基于PICRUSt2預(yù)測(cè)2種類(lèi)型大曲菌群代謝途徑中關(guān)鍵酶的差異如圖5所示。這些關(guān)鍵酶主要涉及糖化、醇代謝和四甲基吡嗪的合成的代謝途徑。B.licheniformis的介入上調(diào)了與碳水化合物代謝有關(guān)的水解酶類(lèi)活力,包括α-淀粉酶、纖維素酶、磷酸葡萄糖激酶及1,6-葡萄糖苷酶等。這些酶活力的上調(diào)有益淀粉、纖維素等大分子的降解。其降解產(chǎn)物經(jīng)糖酵解途徑(Embden-Meyerhof pathway,EMP)、三羧酸循環(huán)及脂肪酸代謝等途徑被轉(zhuǎn)化為各種風(fēng)味成分。細(xì)菌群落經(jīng)EMP將其碳水化合物水解物轉(zhuǎn)化為醇類(lèi)的能力強(qiáng)于真菌群落,而苯丙氨酸經(jīng)芳香醇脫氫酶催化產(chǎn)物之一的苯乙醇則受真菌的調(diào)控更強(qiáng)[24]。F曲中乙酰乳酸合成酶和谷氨酰胺酶豐度顯著上調(diào),使得EMP產(chǎn)生的丙酮酸通過(guò)乙酰乳酸合成酶的酶促作用形成α-乙酰乳酸,再經(jīng)α-乙酰乳酸脫羧酶催化轉(zhuǎn)化為乙偶姻,隨之與氨基酸的含氮化代謝物合成四甲基吡嗪[25]。因2,3-丁二醇和乙偶姻可在丁二醇脫氫酶催化下相互轉(zhuǎn)化,使得F曲中2,3-丁二醇的含量增高,進(jìn)而調(diào)控乙偶姻和四甲基吡嗪含量[26]。

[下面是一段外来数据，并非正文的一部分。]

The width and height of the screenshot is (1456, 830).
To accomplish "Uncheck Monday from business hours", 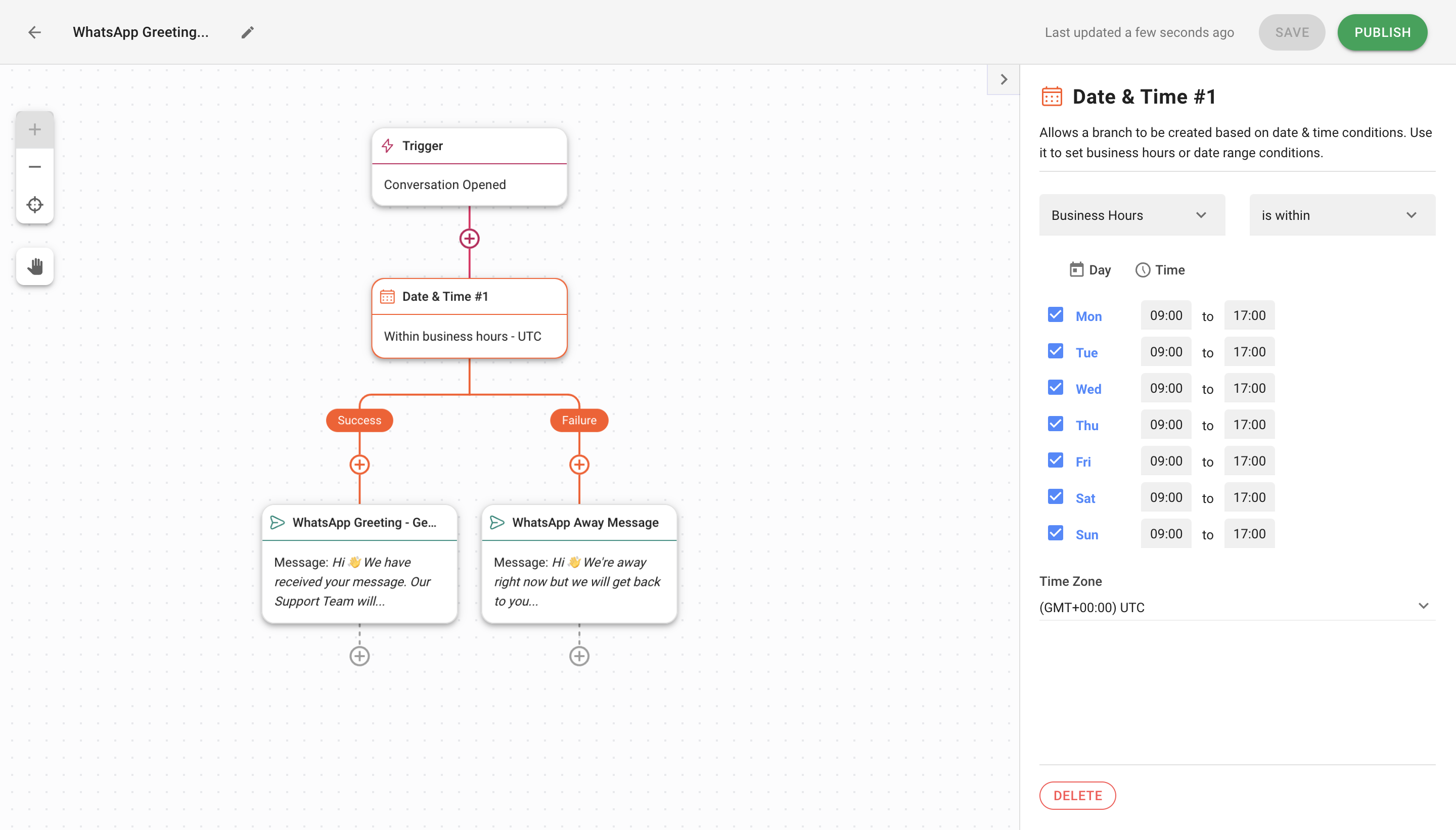I will click(x=1056, y=314).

圖5 熱圖分析大曲代謝途徑關(guān)鍵酶的差異性Fig.5 Difference of key enzymes in Daqu metabolic pathway analyzed by heat map

3 結(jié)論

貯存后,F曲的細(xì)菌群落的豐富度和多樣性與B曲的差異增大。強(qiáng)化后,F曲的Bacillus豐度提高到48.42%(180 d),其優(yōu)勢(shì)真菌為T(mén)hermoascus和Thermomyces；B曲優(yōu)勢(shì)細(xì)菌為Weissella(41.89%),優(yōu)勢(shì)真菌是Pichia。接種B.licheniformis使貯存過(guò)程中Weissella與Wallemia和Pichia的關(guān)系轉(zhuǎn)為正相關(guān)。同時(shí)顯著提高了水解力和發(fā)酵力,且貯存后提高揮發(fā)性成分含量,尤其是四甲基吡嗪的含量顯著提高。F曲吡嗪類(lèi)含量增高與其Bacillus和Thermomyces的豐度增高有關(guān)。基于PICRUSt2預(yù)測(cè)佐證了B.licheniformis的介入上調(diào)了與碳水化合物代謝有關(guān)的水解酶類(lèi)活力,其降解物經(jīng)EMP產(chǎn)生的丙酮酸轉(zhuǎn)化為乙偶姻,隨之與氨基酸的含氮化代謝物合成四甲基吡嗪的貢獻(xiàn)。